I need to calculate the amount of money I pay for charging my phone with this charger

Samsung phone charger

I know that I need to calculate the watts then kWh, so I multiplied 5 V by 1.55 A to get 7.75 watts and then use that to calculate kWh. I'm so confused though because whenever I asked anyone in my school they would say, "you don't pay for the output, you pay for the input, so what you did is wrong".

Are they right? Why or why not?
What is the correct method?

Note: I'm not looking for a very accurate number because I don't wanna use a Kill-a-Watt. In addition, I watched a video of someone using it on their charger and it gave a number around 4 or 5, that makes me think my teachers are wrong.

Phone battery
I'm adding info about the battery since some of you asked for it.
It's a Samsung secondary Li-on battery. Nominal voltage 3.85 V / 11.55 Wh. Charge voltage 4.4 V / 3000 mAh.

Best Answer

Those numbers tell you the current that the supply can provide, not how much your phone needs. Your phone will only draw as much as it's designed for, and so you don't know how much power is coming from the mains. So, they are correct. You can't get anything meaningful from the adaptor text itself.
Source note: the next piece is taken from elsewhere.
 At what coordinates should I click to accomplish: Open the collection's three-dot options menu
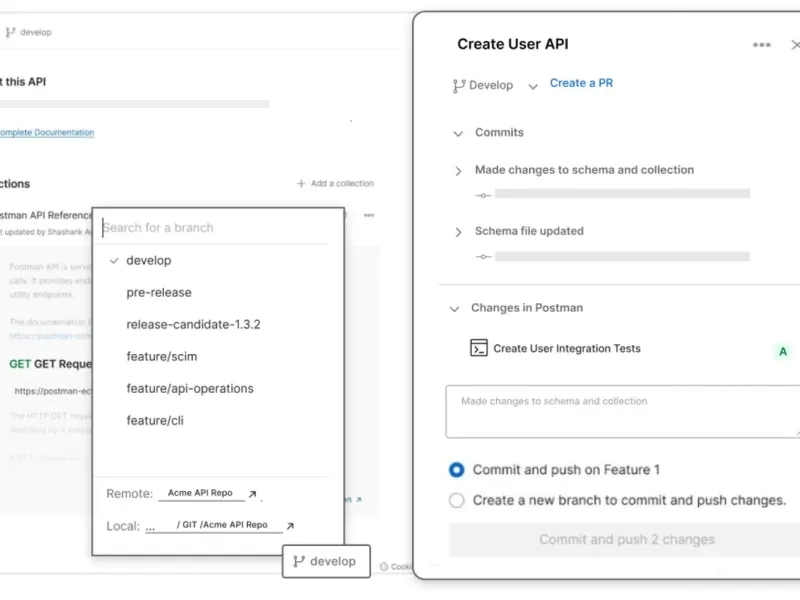click(x=369, y=215)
There are two ways to get this figure. You can measure the current going into the adaptor itself, or you can measure the current going to your phone. The latter means you also need to know the efficiency of the adaptor as there is some loss in the adaptor when it converts mains voltage to 5 V. You could potentially estimate it from the mains current input (0.3 A), but that doesn't say what voltage or frequency it's at.

Adding calculations for the second method Ok, so your phone is probably charged over USB which used to be limited to 500 mA. Also, that 1.55 A is the maximum the supply can provide, you don't want to have that all the time. So, let's assume (crudely) that \$ I = 500\ \mathrm{mA} \$. Power to your phone is \$P_{out} = IV = 0.5 \times 5 = 2.5\ W\$. Then, let's assume the adaptor is 80% efficient, so \$P_{in} = \frac{P_{out}}{0.80} = 3\ W\$. The multiply by the time to completely charge, and you're there.